Justin was taking three and a half months off from his apprenticeship to travel and chef in Copenhagen, working at a restaurant called Relæ.

The restaurant and the culture of the Danish city left a profound impression on him.

“That was probably what switched me to really wanting to pursue [cooking] as a career – like, I want to do it ‘til I’m old,” Justin says.

Justin was staging at Relæ (the culinary version of an unpaid internship ) and when his travel funds dipped, he picked up extra shifts at other restaurants within the Relæ group.

When he wasn’t working, he would seek out the city’s most interesting restaurants, and came across Slurp Ramen.

“Went there, it was amazing, went there again and again and again,” Justin laughs.

“I got really hooked onto that style of food – really simple presentation, but really complex behind the scenes. So I got kind of obsessed with it from there.”

By the time 2020 came around, Justin had been with Orana and its sister restaurants for five years and felt he needed a new challenge.

He planned to take his ramen obsession over to Japan, where he would work in local ramen shops, but, as soon became clear, international travel became an impossibility.

As the pandemic descended upon Adelaide, Justin had no kitchen to return to. Not long after he left Orana, the restaurant announced its indefinite (and ongoing) closure due to the coronavirus.

But he still wanted challenge himself with a new perspective, and so took a job at The Dairyman – a farm in the Barossa run by Michael Wohlstadt.

“I wanted to really understand what it takes to be a primary producer. Because I feel there’s a disconnect between working in a restaurant and producing that product,” he says.

“It’s put me in a fairly good place to, firstly, meet a lot of producers, which I have, and then understand where they’re coming from when they say [how much things cost].”

 

Justin now works long days on the farm throughout the week, and is ingrained in the production of dairy products from their very inception, as well as the production of veal and pork from rearing to slaughter.

Not only has this experience broadened his understanding of his craft, it has also distilled down into his ramen business, Quality NOODS.

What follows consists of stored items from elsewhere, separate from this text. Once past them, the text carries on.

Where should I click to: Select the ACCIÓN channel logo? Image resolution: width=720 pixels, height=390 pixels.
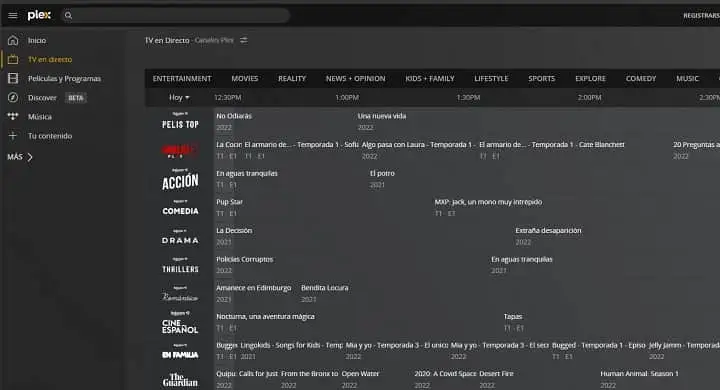coord(180,180)
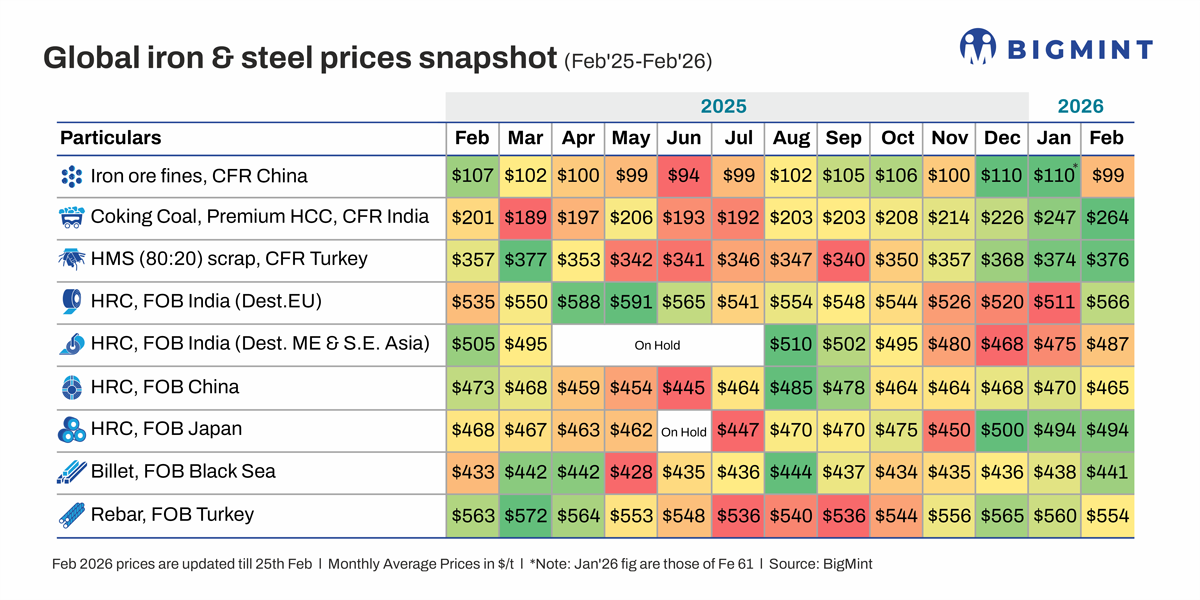
Task: Click the HMS scrap claw icon
Action: pos(70,260)
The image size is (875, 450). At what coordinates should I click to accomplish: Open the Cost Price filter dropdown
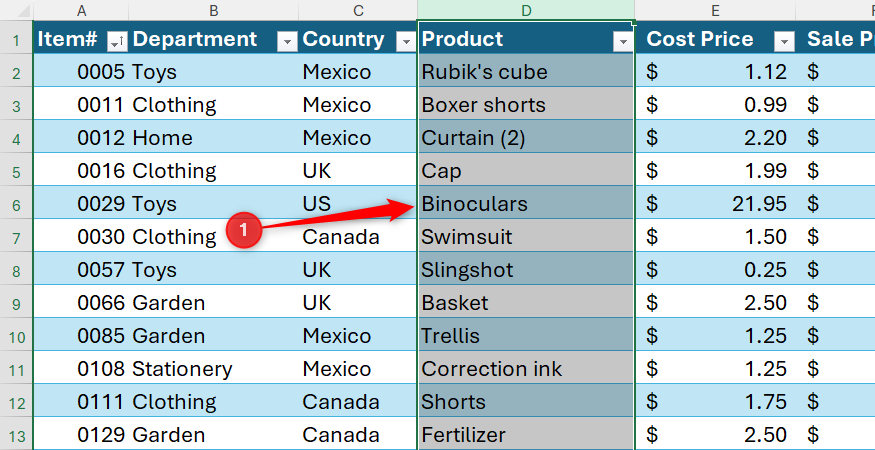click(x=784, y=41)
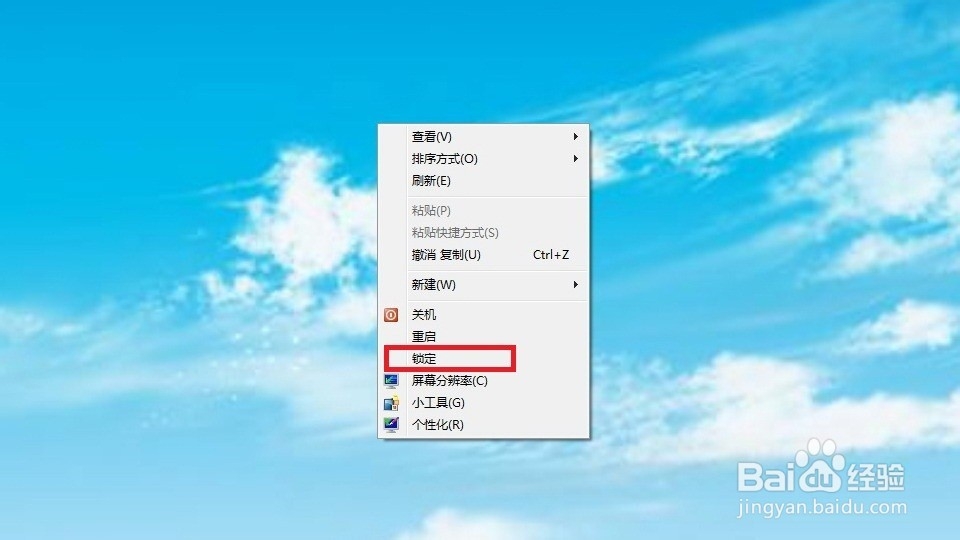Viewport: 960px width, 540px height.
Task: Expand the 查看(V) submenu arrow
Action: pyautogui.click(x=576, y=137)
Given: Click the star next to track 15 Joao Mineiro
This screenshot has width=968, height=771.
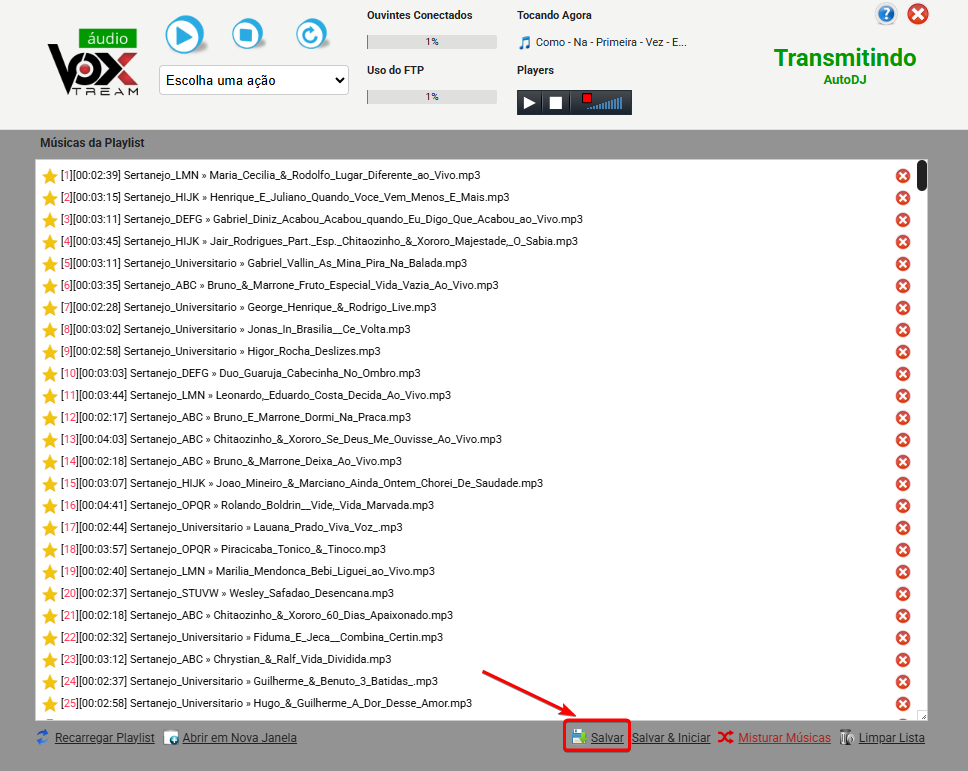Looking at the screenshot, I should [x=50, y=484].
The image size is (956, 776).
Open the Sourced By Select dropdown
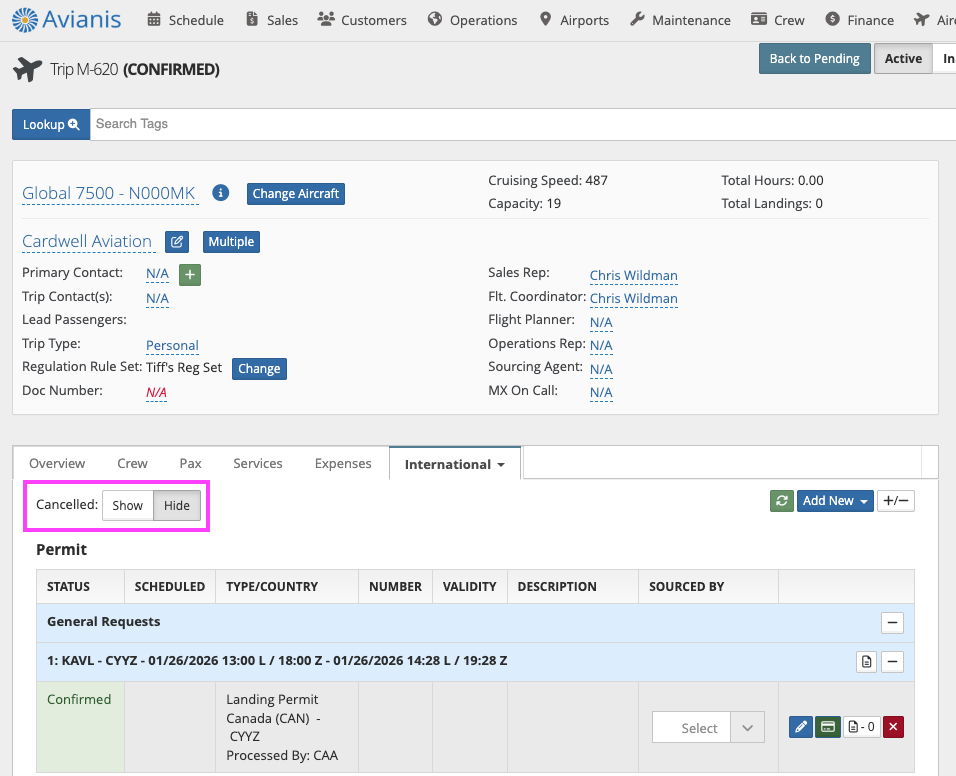point(708,728)
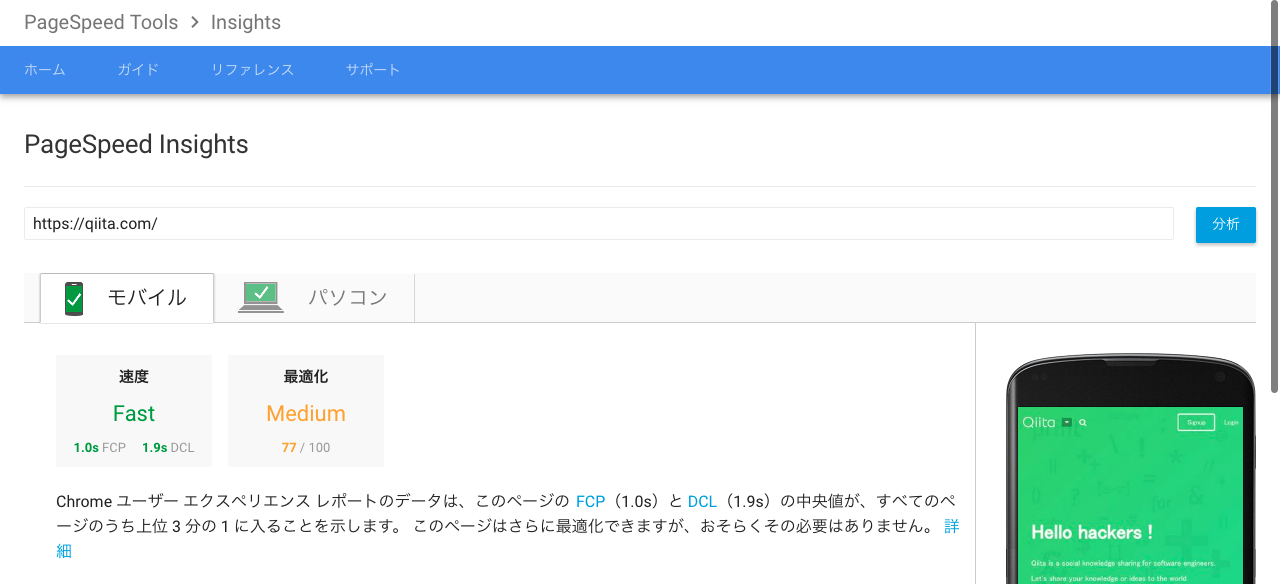
Task: Click the Qiita logo in the phone preview
Action: tap(1038, 422)
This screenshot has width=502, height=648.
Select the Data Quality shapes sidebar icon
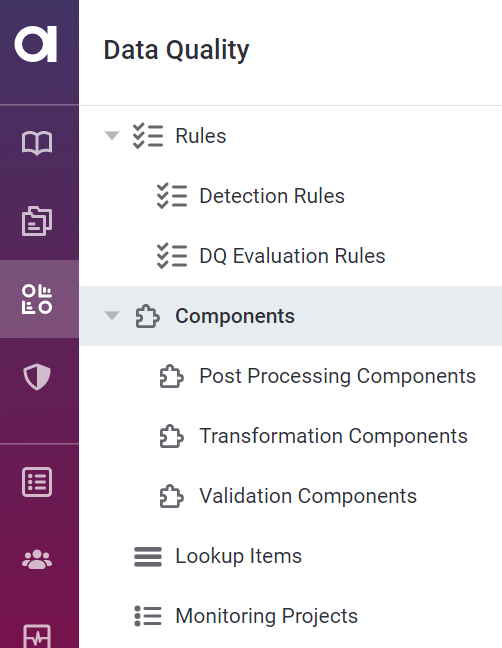click(x=37, y=299)
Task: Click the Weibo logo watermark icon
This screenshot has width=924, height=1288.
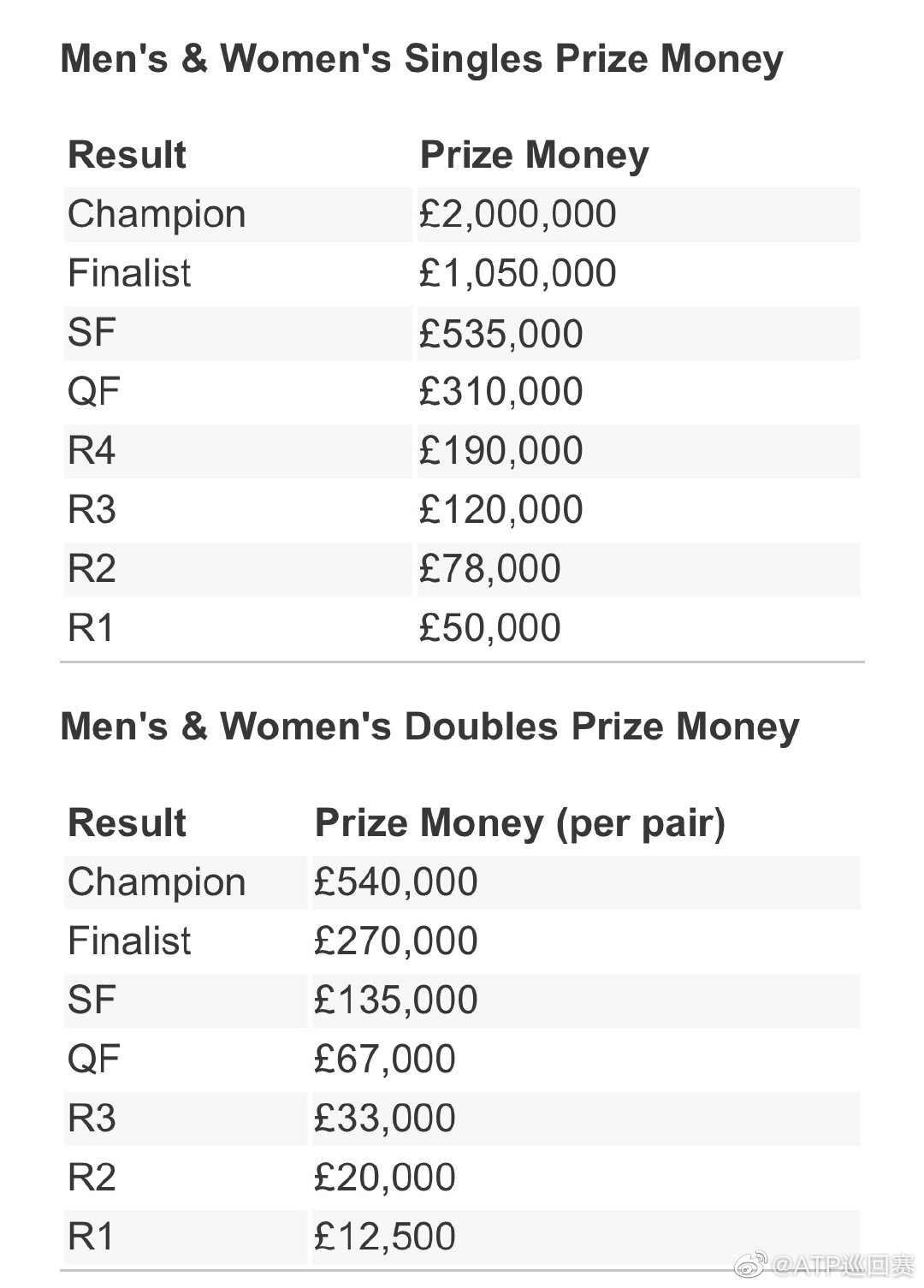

“There’s five fairly distinct parts of ramen: there’s noodles, broth, the tare – which is the strong soy or salt component – garnish, and then an aroma oil, which, for me, is just going to be heaps of bacon fat, because I’ve got access to heaps of bacon,” he says.

“I have to do all of those, and produce all of those at the same time.  So hopefully I won’t have to buy any of that stuff, I’ll make it.”

Justin will source the garnishes from his partner, Emily Kinnear, former restaurant manager of Orana, who has founded market garden Entropy Growers.

For Quality NOODS’ first pop up at the Exeter, Justin will have two bowls on offer: a vegan miso bowl, and a shio ramen.

The shio ramen will feature Dairyman smoked-pork soup, Nomad Farms Shio Tare, quality NOODS, pork jowl, soy egg, black fungus, spring onions and ham.

The vegan dish will have a shiitake broth, Roasted Koji & Miso Tare, Oyster mushrooms, chewy golden beets, spinach, spring onions and roast barley oil.

Tickets for the first event are currently on sale via Eventbrite, with each bowl priced at $23. Two dollars from each bowl will go to Kaurna Warra Pintyanthi.

Each fortnight, Justin will change up the ramen recipes for the event.

“So one week it’ll be one will be shio, one will be a shoyu, the vegan and veggie one will change as well. Different styles, different misos, stuff like that. So yeah, trying to keep it fairly fluid,” he says.

His intention is to eventually find a space to open up a small bricks-and-mortar ramen shop of his own.

“I’m really, really, really hoping for, remember Smokelovers? I would really like to get a spot there. It would be awesome. If not, somewhere small,” he says.